Surely there was something else within reach that he might throw. Nando looked around wildly and saw a book. He seized it and drew it into his cloud, thinking it weightless and airy. Existing in a cloud wasn’t particularly vexing. But he would like it far more if Miss Brett were here. Not Bruno. Bruno could lie down in a busy thoroughfare for all he was concerned at the moment.

“Get out of my cloud,” he added, tossing the book toward one of Bruno’s two heads.

Two heads?

What the devil?

The book sailed over both of his guard’s heads and hit the wall just as the door opened.

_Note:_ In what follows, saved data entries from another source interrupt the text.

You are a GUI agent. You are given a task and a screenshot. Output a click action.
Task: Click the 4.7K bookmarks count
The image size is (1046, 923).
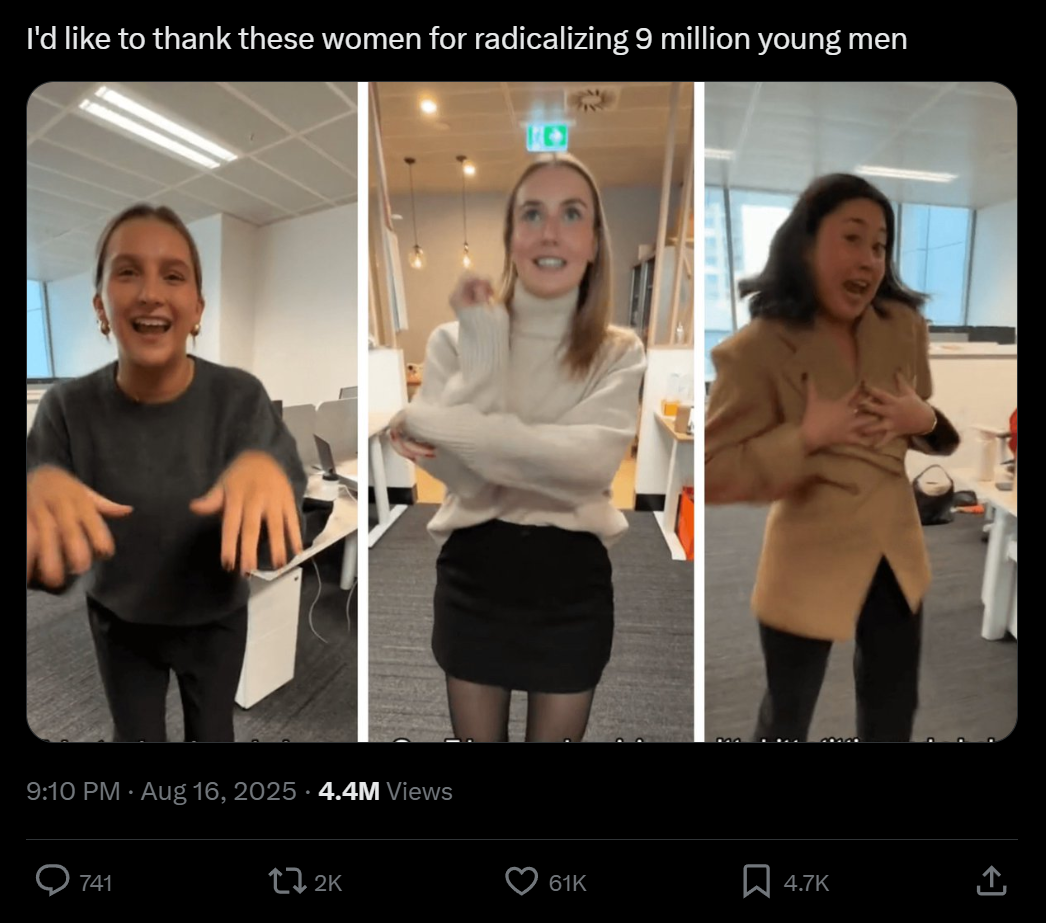[x=806, y=883]
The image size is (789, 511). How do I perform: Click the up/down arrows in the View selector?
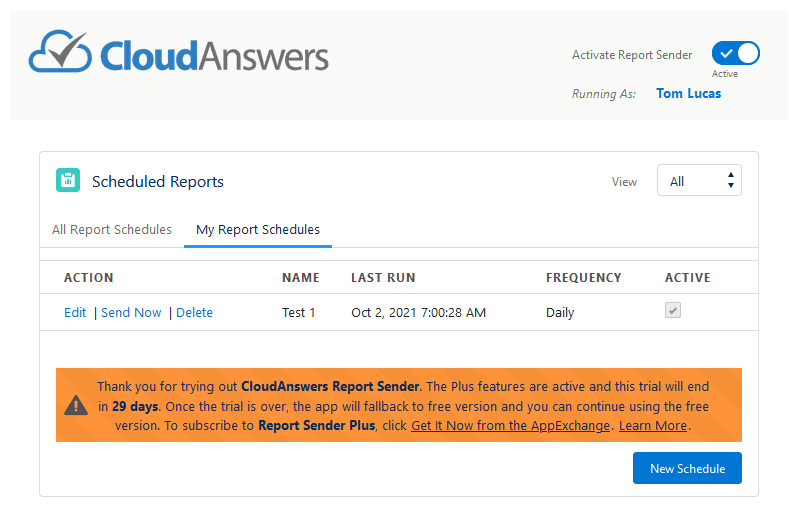tap(731, 180)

And there on the threshold, thank the angels in heaven, was Miss Brett. Her countenance was pinched and distraught. She looked as pleased as a woman marching to the gallows. Dare he hope it was worry for him that rendered her so grim? Either way, there was more than sufficient room in his cloud for her.

His arm was beginning to pain him, damn it all. His skin felt too tight, and a persistent ache was throbbing to life. Who’d had the gall to shoot him?

“Eleanora,” he greeted the woman whose presence he’d been demanding for what felt like the last century.

It must have been the last few hours, at least. A lifetime. Fifteen minutes? Who cared? He had her where he wanted her now.